The fire, fueled by high winds and low humidity, has placed more than 20 million people under red flag warnings.
3 fires destroy thousands of structures, force evacuations
Authorities have yet to determine the full extent of the damage but said they believe up to 1,000 structures have been destroyed in the inferno.
But the lion's share were lost in Paradise, according to John Gaddie, a spokesman for the California Department of Forestry and Fire Protection, known as Cal Fire. Paradise is a town of about 26,000 people some 85 miles north of Sacramento.
Most businesses along the town's main commercial street have suffered damage if not been outright destroyed. Trees and power lines along the road are down, but some trees are still ablaze.
The Paradise Inn burns as the Camp Fire tears through Paradise on Thursday.
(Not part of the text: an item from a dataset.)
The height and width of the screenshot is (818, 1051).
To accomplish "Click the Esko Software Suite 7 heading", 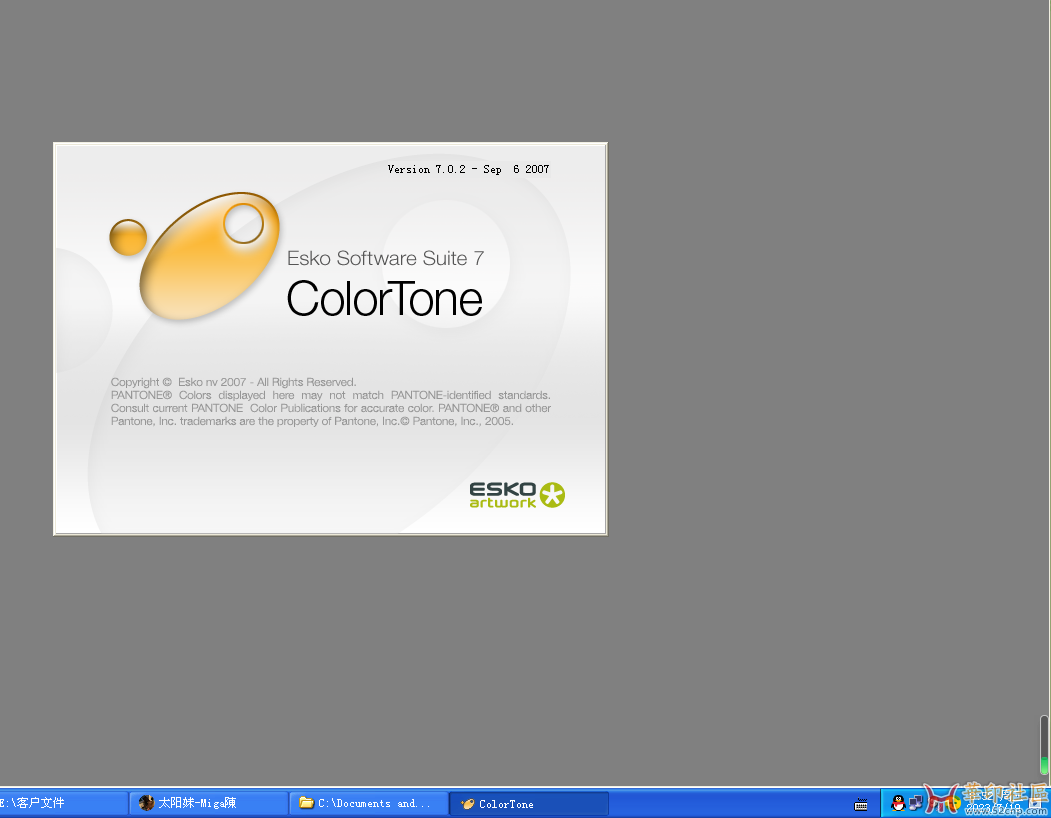I will tap(385, 258).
A used car lot at Skyway and Birch Street displays a collection of burned out cars. The husks stand next to other cars that remain unscathed.
One vehicle spared from the fire boasts a small flag advertising "hot deals."
Vaughan and her husband miraculously escaped without flames engulfing their car. It took 3½ hours to make it through the gridlock, she said.
"We barely stayed ahead of it," Vaughan said. "And multiple times, as we followed the flow of cars, we thought the fire was going to kill us."